Spot gold advanced 0.8% to reach $4,723.52 per ounce during early market hours. U.S. gold futures increased 0.5% to $4,731.96. The yellow metal is tracking toward a nearly 2% weekly gain, rebounding sharply from the one-month low points reached in early May.

Market strategists at Saxo Bank highlighted that gold’s resilience during a period when equity markets are rallying suggests continued accumulation by central banks. They also pointed to investor anxiety surrounding inflation trajectories, economic expansion rates, and sovereign debt burdens.
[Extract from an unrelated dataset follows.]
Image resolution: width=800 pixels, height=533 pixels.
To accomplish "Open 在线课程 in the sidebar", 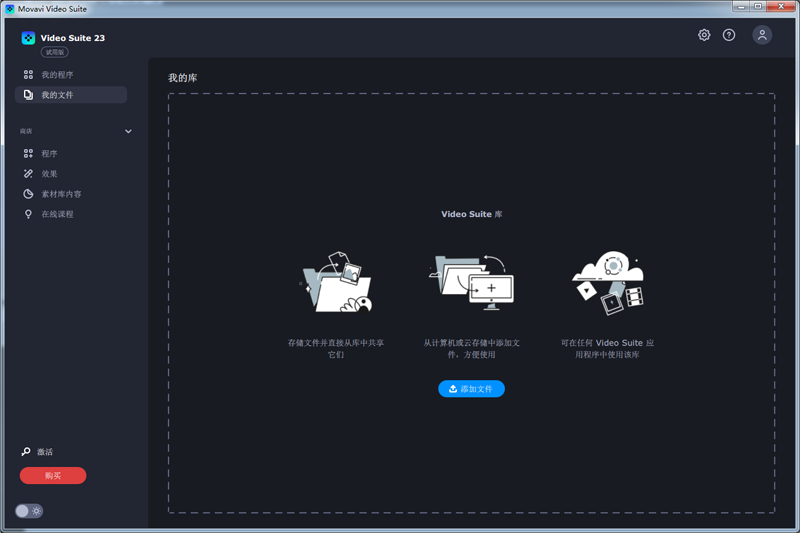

From a technical analysis perspective, strategists at XS.com noted that gold maintains a constructive chart pattern provided it remains above the $4,680 per ounce threshold. This price level now serves as the immediate floor of support.
The recent bullish breakout has triggered renewed algorithmic purchasing and attracted institutional capital flows, according to Simon-Peter Massabni from XS.com. He indicated there is an increasing probability that gold could test the $4,800 level should the current momentum persist.
Military forces from the United States and Iran engaged in a firefight near the strategically important Strait of Hormuz on Thursday, marking the most significant violation of the month-old ceasefire agreement. Iranian officials subsequently reported that conditions along coastal regions had stabilized.
In an interview with ABC News, President Trump confirmed the ceasefire agreement continues to hold. Both nations are collaborating with international mediators to develop a memorandum of understanding aimed at resuming comprehensive peace talks.
Gold experienced a decline exceeding 10% following the outbreak of the Iran conflict in late February. Escalating crude oil prices during that period amplified inflation concerns and elevated interest rate projections, creating headwinds for the precious metal.
This week, the potential for a more comprehensive peace arrangement helped moderate oil prices. Declining oil prices alleviate inflationary pressures, which subsequently reduces the imperative for the Federal Reserve to maintain elevated interest rates.
A modest retreat in the U.S. dollar during midweek trading also provided support for gold. The U.S. Dollar Index remained relatively flat with a slight downward bias during Asian trading sessions on Friday.
Traders exercised caution and refrained from establishing significant positions in advance of the U.S. non-farm payrolls report scheduled for release later Friday. Market analysts project employment growth of approximately 65,000 positions, with the unemployment rate anticipated to remain steady at 4.3%.
A softer-than-expected jobs figure could bolster arguments for potential Fed interest rate reductions. Declining interest rates generally provide support for gold, as the metal generates no income yield.
Other metals in the precious and industrial categories also posted gains on Friday. Spot silver jumped 1.9% to $79.95 per ounce. Platinum advanced 1.7% to $2,060.30 per ounce. Copper futures traded on the London Metal Exchange ticked up 0.4%.
The subsequent critical price target market participants are monitoring for gold stands at $4,800 per ounce.